Dalam kalender Islam, tanggal 16 Rajab 1444 Hijriah akan jatuh pada tanggal 7 Februari 2023. Di hari itu, Nahdlatul Ulama genap menempuh satu abad keberadaannya menurut kalender Hijriah. Untuk memperingatinya, Pengurus Besar NU (PBNU) akan menggelar rangkaian acara puncak harlah di GOR Delta Sidoarjo, Jawa Timur. Diperkirakan sejuta warga NU akan menghadiri puncak harlah tersebut. Mereka mengusahakan sendiri kehadiran mereka, demi ngalap berkah raksasa dari NU dan para ulama yang hadir, menurut Ketua Umum PBNU KH. Yahya Cholil Staquf.
Kepada warga Sidoarjo, Gus Yahya telah menyampaikan permohonan maaf apabila penyelenggaraan puncak Harlah Seabad NU membawa dampak kerepotan. Bahkan, sekolah-sekolah pun akan diliburkan pada tanggal tersebut untuk menjaga kemaslahatan para siswa dari keramaian yang akan terjadi. Tetapi, sebagian besar masyarakat Sidoarjo sendiri justru ikut bersemangat menyambut para nahdliyin nahdliyat yang akan menghadiri acara.
Liputan media mengulas tentang berbagai kampung yang memutuskan untuk berpartisipasi dengan menyiapkan nasi bungkus, snack box, minuman hangat sepanjang hari bagi para hadir-in dan hadir-out (istilah yang diperkenalkan Gus Saifullah Yusuf untuk merujuk pada warga yang mengikuti acara dari dalam dan dari luar ruangan). Makanan dan minuman ini disumbang oleh warga kampung semampu mereka. Warga NU maupun bukan warga NU, Muslim maupun warga beragama lain, dengan sukacita ikut bergotong royong walau hanya sebungkus nasi.

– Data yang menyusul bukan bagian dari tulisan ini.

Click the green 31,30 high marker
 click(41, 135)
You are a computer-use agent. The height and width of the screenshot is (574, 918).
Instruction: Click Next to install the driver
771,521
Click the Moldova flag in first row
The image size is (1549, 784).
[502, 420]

Masjid dan mushala, balai desa, bahkan gedung-gedung sekolah yang libur juga dibersihkan dan disiapkan untuk menjadi tempat persinggahan bagi warga NU yang datang dari luar kota. Bahkan, banyak warga NU di seputaran GOR Delta yang menyiapkan rumah mereka untuk menjadi tempat beristirahat dan menginap bagi para tamu tersebut.
Tradisi ini bukan hal asing di kalangan warga NU, ia mudah ditemukan di kala Muktamar dan Musyawarah Nasional Alim Ulama NU di berbagai tempat. Tradisi ini dilandasi oleh keyakinan bahwa menjamu tamu berarti membuka keberkahan bagi rumah mereka. Bukannya takut kerepotan, warga NU justru bersedih apabila rumahnya tidak disinggahi oleh para tamu.
Sungguh diametral dengan kecenderungan masyarakat modern yang rasional, lebih praktis dan menghindari repot, apalagi demi orang-orang yang tidak dikenalnya. Mengharap berkah datang melalui para tamu bukanlah hal yang rasional. Merepotkan diri sendiri melayani para tamu pada saat kita sendiri belum mampu hidup berlebih juga tidak rasional. Boleh dikata, NU adalah salah satu anomali.
Selain keyakinan akan berkah, warga NU melakukannya juga karena karakter komunal yang sangat kuat. Berbagai tradisi NU memang membuat watak komunal ini tumbuh subur. Misalnya pengajian, tahlilan untuk mendoakan warga yang meninggal dunia, haul atau peringatan kematian para ulama, peringatan Maulid Nabi Muhammad SAW, dan berbagai pertemuan lainnya.
Tradisi ini sejak awal disemai di pondok-pondok pesantren. Para santri berbagi ruang hidup dalam kesederhanaan dan belajar mengelola pesantren sebagai komunitas kecil dengan berbagai pranata sosialnya. Ini selaras dengan tradisi kampung-kampung dan desa-desa Nusantara, dan karenanya saling memperkuat. Di daerah-daerah di mana warga NU cukup banyak, kampung dan desa pun dipenuhi dengan berbagai acara keagamaan tersebut.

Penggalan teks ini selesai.